Scientists Pinpoint Mystery Maya City in Guatemala
GUATEMALA — A Mayan city whose fabulous art has beguiled collectors for decades but whose true location was until now a mystery has been pinpointed in the jungles of northern Guatemala, scientists said on Tuesday.
‘Site Q’ has been a Holy Grail of archeology ever since an exquisite set of Mayan artworks from the period A.D. 600 to 900 showed up in U.S. and European museums and galleries in the 1970s.
Now researchers have found a sculpture at ruins long known as La Corona in Guatemala that matches the mysterious gallery pieces, said Salvador Lopez, Guatemala’s head of historical monuments.
International researchers had increasingly speculated that La Corona was Site Q, and the recent find leaves no doubt, Lopez said.
"The panel confirms that this is Site Q," he told Reuters.
Many of the carved stone sculptures that began appearing three decades ago bear a strange snake-head glyph.

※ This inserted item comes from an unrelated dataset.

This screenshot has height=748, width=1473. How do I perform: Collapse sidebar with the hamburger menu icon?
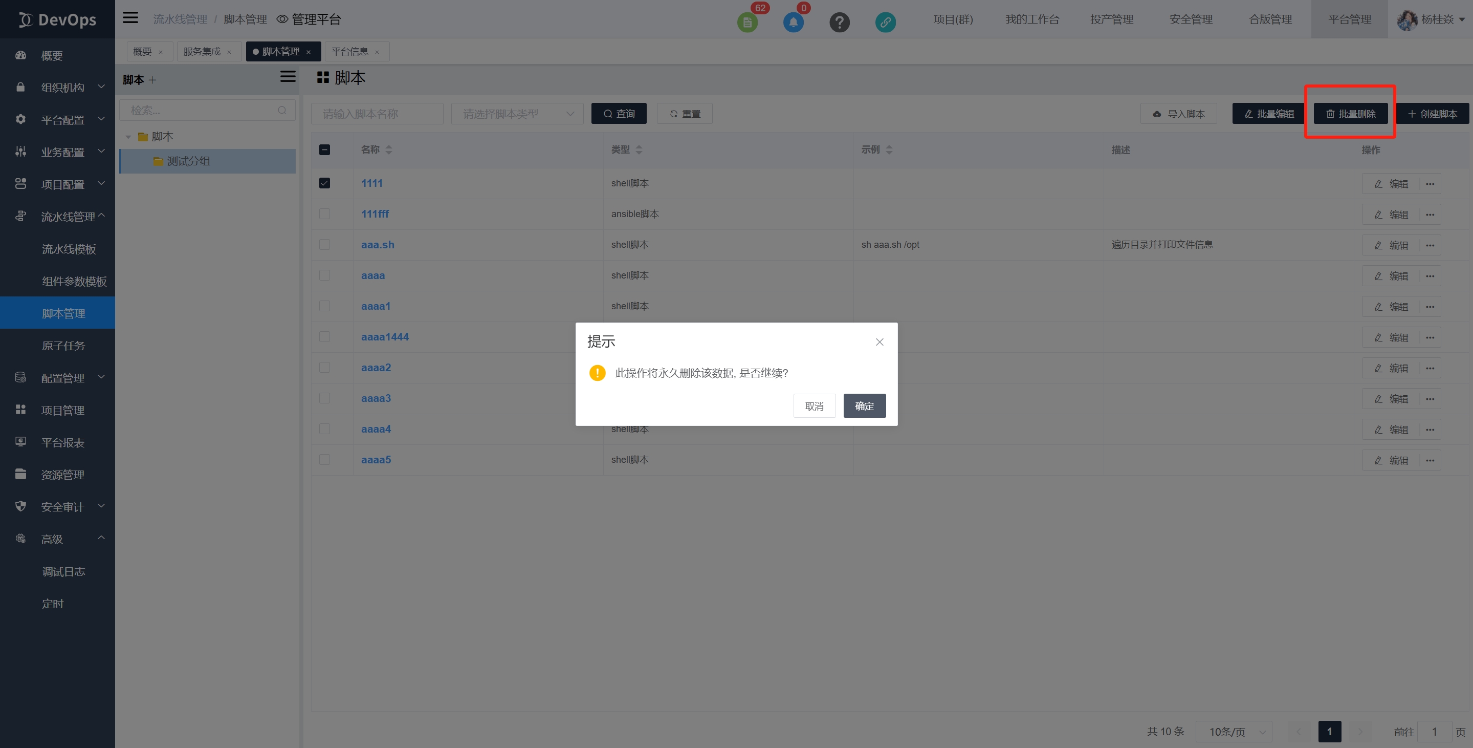(x=130, y=18)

They had so much in common that experts soon speculated that they had all been looted from one Mayan city.
But in recent years some archeologists had begun to suggest that Site Q was a myth and that the snake-headed carvings had really come from a number of different sites in the region.
Lopez said the newly found panel sculpture suggested that La Corona had been founded by leaders from Mexico’s giant Maya kingdom Calakmul to help the empire in its epic wars with the Guatemala’s Tikal, the Mayan world’s second empire.
"It narrates the history of the two powers, Tikal and Calakmul," he said.
La Corona lies within the boundaries of the Laguna del Tigre national park, a dangerous part of Guatemala where scientists work alongside drug traffickers, clandestine loggers and illegal ranchers.
The site is being excavated by an international team of experts from Yale University, the National Geographic Society, among others.